She doesn’t even have this in her anymore. He’d be called Mussolini Rightolini now.
Also, Pizzaballa is at best a fence-sitting-muthafucka
But this doesn’t mean Pizzaballa is apolitical. He has long spoken out against the wall dividing the West Bank and Jerusalem — but also criticized Palestinian leaders for constantly blaming Israel for all issues, even once quipping, “If the weather isn’t good, the cause is occupation.” After Oct. 7, Pizzaballa condemned Hamas’ brutality and offered himself as a hostage in exchange for kidnapped Israeli children.

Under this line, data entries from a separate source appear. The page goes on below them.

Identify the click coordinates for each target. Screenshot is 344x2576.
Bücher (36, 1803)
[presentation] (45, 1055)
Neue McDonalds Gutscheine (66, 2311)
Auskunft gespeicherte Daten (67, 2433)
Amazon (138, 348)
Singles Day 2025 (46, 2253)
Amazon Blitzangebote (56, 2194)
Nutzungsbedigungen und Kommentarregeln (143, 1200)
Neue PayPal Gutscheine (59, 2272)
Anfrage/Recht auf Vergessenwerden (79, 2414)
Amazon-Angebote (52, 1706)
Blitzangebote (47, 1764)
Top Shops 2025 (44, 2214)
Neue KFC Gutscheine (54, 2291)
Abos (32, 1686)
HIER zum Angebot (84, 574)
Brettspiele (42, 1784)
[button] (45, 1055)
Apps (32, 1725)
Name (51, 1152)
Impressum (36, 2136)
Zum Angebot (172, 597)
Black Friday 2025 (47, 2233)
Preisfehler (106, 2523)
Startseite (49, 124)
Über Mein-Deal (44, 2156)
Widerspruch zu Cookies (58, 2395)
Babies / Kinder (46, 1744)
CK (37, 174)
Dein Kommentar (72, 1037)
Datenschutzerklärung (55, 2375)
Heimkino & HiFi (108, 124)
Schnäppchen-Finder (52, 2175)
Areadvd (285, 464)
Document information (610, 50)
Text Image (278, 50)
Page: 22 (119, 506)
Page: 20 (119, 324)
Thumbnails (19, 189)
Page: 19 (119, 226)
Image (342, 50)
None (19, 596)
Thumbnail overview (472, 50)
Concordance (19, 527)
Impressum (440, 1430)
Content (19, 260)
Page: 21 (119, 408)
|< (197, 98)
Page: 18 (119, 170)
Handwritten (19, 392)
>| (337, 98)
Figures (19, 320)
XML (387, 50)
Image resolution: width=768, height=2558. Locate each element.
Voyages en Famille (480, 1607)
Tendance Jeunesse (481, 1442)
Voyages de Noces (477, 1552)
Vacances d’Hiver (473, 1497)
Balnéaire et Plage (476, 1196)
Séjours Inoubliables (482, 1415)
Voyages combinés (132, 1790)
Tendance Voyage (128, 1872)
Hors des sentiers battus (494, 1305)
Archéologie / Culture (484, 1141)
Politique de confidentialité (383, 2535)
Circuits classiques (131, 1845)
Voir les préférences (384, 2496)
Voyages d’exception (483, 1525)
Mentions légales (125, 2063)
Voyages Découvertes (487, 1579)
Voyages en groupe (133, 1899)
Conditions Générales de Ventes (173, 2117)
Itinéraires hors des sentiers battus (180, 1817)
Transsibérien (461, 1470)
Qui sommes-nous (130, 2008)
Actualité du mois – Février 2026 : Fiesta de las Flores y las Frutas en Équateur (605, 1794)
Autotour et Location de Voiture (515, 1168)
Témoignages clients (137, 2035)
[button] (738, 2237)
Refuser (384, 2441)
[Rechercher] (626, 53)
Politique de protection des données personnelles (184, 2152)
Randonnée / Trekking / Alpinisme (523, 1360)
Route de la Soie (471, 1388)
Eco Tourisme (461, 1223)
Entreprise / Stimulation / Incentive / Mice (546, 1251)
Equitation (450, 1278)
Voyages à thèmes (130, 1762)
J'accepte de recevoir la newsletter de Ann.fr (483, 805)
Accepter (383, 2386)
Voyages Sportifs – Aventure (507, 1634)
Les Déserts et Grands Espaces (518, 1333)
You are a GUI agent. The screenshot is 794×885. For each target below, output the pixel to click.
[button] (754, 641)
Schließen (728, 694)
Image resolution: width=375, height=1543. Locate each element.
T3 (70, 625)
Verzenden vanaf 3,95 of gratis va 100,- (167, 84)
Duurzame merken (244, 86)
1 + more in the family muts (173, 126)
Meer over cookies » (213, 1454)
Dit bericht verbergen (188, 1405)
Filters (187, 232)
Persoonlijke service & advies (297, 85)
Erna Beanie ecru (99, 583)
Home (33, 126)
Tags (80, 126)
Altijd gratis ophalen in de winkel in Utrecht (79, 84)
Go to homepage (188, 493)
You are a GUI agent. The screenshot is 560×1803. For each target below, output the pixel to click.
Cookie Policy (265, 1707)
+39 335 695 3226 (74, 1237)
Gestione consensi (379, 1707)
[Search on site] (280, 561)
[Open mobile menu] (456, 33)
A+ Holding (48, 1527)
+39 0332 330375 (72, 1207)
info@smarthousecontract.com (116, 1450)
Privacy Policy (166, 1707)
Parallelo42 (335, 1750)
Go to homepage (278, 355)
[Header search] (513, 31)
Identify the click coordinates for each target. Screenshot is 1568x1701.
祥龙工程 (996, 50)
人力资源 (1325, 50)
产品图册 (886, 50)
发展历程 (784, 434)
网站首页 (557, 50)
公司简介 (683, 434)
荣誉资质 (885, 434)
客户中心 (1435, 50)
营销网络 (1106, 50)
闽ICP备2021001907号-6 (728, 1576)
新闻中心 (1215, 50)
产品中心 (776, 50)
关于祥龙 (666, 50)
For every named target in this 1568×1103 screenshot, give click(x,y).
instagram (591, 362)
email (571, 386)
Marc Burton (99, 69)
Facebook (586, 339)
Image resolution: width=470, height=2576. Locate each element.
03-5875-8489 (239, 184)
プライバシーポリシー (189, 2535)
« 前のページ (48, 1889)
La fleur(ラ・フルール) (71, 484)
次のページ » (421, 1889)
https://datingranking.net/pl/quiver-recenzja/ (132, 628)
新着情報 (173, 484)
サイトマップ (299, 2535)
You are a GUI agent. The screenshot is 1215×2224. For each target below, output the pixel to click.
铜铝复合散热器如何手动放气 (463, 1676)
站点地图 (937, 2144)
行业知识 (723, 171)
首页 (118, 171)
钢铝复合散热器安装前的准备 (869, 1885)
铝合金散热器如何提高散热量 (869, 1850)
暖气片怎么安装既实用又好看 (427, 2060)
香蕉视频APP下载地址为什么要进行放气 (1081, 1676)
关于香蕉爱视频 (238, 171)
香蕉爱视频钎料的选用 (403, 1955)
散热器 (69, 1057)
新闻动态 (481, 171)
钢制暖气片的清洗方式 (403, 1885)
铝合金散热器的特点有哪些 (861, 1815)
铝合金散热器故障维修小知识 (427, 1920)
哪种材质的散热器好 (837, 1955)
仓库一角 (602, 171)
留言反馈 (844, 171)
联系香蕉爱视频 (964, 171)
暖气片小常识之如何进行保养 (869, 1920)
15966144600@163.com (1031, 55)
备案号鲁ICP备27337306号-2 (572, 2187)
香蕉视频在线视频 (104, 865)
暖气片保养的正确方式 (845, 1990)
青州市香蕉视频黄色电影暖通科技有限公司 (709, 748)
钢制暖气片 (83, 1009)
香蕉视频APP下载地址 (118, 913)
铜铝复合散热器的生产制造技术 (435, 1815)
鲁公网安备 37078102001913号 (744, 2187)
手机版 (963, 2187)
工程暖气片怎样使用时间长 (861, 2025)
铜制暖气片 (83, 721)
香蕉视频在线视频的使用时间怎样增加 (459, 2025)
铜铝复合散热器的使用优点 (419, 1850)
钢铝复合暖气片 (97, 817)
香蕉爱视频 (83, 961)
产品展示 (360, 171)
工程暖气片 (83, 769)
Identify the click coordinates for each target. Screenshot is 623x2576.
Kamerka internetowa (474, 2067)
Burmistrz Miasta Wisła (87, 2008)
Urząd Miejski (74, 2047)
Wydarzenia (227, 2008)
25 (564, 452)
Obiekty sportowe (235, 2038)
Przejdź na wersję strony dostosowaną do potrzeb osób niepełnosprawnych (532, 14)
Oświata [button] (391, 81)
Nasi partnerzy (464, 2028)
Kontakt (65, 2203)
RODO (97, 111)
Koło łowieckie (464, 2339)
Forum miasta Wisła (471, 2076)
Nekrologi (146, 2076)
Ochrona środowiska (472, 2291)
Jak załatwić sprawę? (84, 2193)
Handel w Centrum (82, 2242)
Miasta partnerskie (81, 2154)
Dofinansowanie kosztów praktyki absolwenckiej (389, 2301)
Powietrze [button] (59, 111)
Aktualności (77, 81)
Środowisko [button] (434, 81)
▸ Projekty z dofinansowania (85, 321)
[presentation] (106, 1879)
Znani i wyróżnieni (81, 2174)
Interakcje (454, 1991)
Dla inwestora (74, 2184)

Yet he also called for an end to the Israel-Hamas war and to Israeli occupation, wearing a kaffiyeh while in Bethlehem on Christmas.
While both Palestinians and Israelis have criticized Pizzaballa’s statements for insufficient support, this, in a way, shows he has successfully managed to remain moderate in a tense position. Perhaps he can just as carefully navigate Vatican factions, where he is also perceived as a frustratingly neutral figure on divisive doctrinal questions.
And the most messed up thing is, if I was a Cardinal I’d probably vote for him.
If he was to become pope, he would have to change his name though. Probably to something stupid like John Paul, Benedict or Pius.